─── Provided information ───

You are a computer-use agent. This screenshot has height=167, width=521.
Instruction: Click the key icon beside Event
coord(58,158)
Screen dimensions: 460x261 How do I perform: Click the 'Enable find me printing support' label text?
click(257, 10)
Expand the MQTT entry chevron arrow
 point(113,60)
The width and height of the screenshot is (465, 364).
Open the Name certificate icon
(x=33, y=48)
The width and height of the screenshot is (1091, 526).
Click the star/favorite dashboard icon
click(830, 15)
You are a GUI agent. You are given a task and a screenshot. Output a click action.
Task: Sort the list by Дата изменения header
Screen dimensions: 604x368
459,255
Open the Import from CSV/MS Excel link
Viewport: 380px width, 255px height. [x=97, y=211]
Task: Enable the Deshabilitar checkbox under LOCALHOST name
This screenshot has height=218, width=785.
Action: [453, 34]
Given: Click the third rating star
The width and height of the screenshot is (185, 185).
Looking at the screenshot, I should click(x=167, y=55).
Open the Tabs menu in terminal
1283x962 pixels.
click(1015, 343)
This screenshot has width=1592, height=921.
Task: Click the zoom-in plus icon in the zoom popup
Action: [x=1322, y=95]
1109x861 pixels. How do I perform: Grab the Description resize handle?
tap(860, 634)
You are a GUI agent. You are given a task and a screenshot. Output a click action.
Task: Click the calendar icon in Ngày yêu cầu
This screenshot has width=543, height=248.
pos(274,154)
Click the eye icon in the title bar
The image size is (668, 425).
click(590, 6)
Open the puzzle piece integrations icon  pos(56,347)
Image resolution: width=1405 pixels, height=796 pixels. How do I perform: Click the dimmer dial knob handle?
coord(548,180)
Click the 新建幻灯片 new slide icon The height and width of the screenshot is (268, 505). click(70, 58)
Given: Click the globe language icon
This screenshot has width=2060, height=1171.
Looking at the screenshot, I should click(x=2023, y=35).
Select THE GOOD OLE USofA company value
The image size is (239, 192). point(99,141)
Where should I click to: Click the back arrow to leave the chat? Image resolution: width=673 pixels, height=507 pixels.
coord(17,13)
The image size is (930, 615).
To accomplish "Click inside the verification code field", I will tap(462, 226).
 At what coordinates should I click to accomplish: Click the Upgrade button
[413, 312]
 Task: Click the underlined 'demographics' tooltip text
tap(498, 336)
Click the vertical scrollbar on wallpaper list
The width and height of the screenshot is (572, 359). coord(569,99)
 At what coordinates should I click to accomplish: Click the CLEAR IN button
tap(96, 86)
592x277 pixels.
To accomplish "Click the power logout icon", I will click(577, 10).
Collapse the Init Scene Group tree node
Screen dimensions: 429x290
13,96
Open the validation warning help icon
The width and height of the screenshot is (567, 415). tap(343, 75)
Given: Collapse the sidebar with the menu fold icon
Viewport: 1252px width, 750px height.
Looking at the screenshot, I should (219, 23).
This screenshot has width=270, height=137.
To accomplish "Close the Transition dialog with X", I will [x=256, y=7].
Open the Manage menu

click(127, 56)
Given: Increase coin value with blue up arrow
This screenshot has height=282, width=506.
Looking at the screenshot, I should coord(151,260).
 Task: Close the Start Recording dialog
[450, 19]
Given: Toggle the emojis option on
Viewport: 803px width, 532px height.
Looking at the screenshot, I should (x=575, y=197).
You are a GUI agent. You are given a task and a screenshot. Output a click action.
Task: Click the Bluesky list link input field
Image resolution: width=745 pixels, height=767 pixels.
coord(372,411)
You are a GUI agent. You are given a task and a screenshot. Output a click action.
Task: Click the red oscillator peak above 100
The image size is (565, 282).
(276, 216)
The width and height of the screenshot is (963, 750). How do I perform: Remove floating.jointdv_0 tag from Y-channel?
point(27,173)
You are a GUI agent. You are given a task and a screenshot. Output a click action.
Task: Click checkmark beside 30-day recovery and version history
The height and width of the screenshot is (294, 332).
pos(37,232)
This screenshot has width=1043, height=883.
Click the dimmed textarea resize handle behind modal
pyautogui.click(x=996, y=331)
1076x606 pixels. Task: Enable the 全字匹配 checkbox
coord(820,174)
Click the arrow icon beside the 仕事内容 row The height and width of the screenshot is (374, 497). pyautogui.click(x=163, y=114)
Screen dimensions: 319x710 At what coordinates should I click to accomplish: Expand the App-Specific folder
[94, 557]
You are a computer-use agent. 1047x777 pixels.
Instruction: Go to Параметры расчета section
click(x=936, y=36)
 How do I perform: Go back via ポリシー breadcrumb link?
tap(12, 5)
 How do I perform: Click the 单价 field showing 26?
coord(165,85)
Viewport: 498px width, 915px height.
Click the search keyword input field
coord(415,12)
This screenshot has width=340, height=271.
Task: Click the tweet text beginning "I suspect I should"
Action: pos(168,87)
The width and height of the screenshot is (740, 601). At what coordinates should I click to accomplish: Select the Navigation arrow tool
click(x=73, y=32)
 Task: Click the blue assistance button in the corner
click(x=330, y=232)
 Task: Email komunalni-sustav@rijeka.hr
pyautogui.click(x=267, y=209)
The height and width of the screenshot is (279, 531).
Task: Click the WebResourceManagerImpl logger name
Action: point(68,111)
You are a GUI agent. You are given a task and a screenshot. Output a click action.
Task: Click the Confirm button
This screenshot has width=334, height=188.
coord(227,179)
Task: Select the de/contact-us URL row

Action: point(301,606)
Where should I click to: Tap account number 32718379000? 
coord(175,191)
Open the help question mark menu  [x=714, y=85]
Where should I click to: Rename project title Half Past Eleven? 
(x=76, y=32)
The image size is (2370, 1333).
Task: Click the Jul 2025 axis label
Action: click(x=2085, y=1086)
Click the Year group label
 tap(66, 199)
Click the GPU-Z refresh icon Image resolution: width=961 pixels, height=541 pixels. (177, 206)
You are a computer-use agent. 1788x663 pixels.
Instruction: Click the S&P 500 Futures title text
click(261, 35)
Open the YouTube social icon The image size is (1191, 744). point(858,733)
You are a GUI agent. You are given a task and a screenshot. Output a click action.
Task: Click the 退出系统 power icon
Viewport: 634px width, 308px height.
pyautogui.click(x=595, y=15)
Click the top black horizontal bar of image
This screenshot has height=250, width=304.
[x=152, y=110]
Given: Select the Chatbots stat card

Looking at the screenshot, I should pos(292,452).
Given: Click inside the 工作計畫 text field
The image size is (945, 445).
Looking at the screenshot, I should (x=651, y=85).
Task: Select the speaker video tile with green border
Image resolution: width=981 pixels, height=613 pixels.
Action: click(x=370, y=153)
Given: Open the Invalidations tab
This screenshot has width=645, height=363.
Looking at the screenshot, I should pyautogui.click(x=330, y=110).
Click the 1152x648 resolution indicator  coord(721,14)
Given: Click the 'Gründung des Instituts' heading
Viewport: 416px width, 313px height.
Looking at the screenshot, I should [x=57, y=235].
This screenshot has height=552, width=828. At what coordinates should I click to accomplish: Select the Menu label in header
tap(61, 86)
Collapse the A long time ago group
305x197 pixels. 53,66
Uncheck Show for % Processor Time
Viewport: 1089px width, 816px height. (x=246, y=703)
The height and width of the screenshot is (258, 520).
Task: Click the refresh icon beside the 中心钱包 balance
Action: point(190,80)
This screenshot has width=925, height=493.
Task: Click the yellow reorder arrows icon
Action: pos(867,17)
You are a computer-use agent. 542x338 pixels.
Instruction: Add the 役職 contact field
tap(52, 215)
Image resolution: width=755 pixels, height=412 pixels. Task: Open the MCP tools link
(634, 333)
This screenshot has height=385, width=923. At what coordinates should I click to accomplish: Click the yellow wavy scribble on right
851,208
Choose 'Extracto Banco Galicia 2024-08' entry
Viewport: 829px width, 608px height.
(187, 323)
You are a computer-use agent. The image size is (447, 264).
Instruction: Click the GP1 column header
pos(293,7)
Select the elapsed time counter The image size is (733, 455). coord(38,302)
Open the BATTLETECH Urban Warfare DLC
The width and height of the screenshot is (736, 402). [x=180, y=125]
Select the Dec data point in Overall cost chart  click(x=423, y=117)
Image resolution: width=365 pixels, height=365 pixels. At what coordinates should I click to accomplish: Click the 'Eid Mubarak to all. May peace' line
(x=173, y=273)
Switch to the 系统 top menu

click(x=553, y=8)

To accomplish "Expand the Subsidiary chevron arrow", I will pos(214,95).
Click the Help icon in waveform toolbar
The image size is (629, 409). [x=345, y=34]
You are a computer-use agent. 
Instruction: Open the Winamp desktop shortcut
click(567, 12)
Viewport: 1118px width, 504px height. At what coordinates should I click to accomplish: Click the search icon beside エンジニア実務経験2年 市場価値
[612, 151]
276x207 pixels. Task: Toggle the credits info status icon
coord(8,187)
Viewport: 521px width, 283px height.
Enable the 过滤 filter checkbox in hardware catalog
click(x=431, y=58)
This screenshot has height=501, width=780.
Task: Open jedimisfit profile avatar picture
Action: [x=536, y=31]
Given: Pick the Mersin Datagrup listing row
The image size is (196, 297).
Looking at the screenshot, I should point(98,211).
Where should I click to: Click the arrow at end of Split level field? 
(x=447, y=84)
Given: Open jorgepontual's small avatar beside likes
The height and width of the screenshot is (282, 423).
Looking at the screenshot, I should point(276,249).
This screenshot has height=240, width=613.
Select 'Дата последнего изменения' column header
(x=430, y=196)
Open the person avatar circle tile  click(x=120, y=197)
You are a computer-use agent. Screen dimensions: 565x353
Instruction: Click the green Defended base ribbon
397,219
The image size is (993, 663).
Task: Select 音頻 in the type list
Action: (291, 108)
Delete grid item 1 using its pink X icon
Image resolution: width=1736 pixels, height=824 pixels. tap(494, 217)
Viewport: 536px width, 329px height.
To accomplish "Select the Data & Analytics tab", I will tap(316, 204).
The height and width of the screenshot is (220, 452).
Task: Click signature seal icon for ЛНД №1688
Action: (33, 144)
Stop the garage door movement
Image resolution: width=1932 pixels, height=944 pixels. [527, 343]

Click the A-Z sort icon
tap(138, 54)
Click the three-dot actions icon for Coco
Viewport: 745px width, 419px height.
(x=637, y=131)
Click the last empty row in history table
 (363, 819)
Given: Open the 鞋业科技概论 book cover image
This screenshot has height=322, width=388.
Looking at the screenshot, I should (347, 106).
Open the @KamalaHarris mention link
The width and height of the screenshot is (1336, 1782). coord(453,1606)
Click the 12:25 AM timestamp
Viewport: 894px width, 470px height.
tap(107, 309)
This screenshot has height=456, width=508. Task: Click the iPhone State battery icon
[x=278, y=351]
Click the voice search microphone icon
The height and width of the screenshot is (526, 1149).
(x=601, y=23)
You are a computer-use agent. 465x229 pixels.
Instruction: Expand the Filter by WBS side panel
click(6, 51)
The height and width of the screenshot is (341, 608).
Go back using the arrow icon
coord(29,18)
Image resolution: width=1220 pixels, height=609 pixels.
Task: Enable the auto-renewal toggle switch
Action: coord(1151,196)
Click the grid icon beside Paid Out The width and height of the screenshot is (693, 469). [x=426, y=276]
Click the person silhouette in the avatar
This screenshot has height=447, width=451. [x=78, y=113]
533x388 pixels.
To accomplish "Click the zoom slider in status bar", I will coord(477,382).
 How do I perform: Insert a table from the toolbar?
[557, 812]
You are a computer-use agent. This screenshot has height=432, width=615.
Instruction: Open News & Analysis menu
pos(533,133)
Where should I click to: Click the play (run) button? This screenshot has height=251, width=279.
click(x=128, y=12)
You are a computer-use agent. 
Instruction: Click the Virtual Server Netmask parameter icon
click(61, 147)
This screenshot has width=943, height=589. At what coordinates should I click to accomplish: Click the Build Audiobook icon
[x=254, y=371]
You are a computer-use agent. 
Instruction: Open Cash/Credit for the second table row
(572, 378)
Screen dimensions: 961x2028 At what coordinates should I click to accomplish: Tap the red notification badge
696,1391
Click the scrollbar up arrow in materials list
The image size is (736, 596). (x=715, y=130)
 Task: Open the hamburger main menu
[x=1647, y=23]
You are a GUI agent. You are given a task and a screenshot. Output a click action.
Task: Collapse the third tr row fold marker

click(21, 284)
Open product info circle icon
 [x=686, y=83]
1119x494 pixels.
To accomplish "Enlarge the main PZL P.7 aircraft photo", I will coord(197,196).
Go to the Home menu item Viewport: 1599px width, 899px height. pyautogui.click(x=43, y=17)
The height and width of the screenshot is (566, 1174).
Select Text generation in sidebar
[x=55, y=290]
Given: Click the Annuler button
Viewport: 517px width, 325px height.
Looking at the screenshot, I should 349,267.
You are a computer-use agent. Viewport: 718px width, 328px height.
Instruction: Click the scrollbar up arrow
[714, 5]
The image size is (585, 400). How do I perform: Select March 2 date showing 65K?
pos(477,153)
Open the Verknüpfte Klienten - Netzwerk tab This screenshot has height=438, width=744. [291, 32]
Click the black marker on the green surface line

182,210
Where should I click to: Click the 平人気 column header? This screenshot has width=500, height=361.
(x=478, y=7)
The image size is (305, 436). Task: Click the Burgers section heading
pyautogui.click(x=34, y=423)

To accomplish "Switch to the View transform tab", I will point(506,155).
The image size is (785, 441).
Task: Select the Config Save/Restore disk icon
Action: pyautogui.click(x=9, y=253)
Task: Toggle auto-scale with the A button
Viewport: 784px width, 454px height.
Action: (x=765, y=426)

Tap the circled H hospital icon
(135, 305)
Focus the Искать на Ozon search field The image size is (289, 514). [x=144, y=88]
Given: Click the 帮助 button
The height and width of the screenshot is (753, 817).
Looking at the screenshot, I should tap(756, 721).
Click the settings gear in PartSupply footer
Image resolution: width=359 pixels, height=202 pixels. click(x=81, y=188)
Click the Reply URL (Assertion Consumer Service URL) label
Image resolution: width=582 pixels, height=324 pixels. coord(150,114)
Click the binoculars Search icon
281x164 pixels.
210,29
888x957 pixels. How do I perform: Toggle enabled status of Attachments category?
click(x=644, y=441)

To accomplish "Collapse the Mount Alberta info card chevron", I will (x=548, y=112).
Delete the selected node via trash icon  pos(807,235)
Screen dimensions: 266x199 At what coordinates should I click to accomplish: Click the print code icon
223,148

───

__Work instructions__. Transcribe the material word for word, from its first line through the line containing "click(257, 10)", including that line.

__Output of the exercise__.
You are a computer-use agent. This screenshot has height=167, width=521.
Instruction: Click the key icon beside Event
coord(58,158)
Screen dimensions: 460x261 How do I perform: Click the 'Enable find me printing support' label text?
click(257, 10)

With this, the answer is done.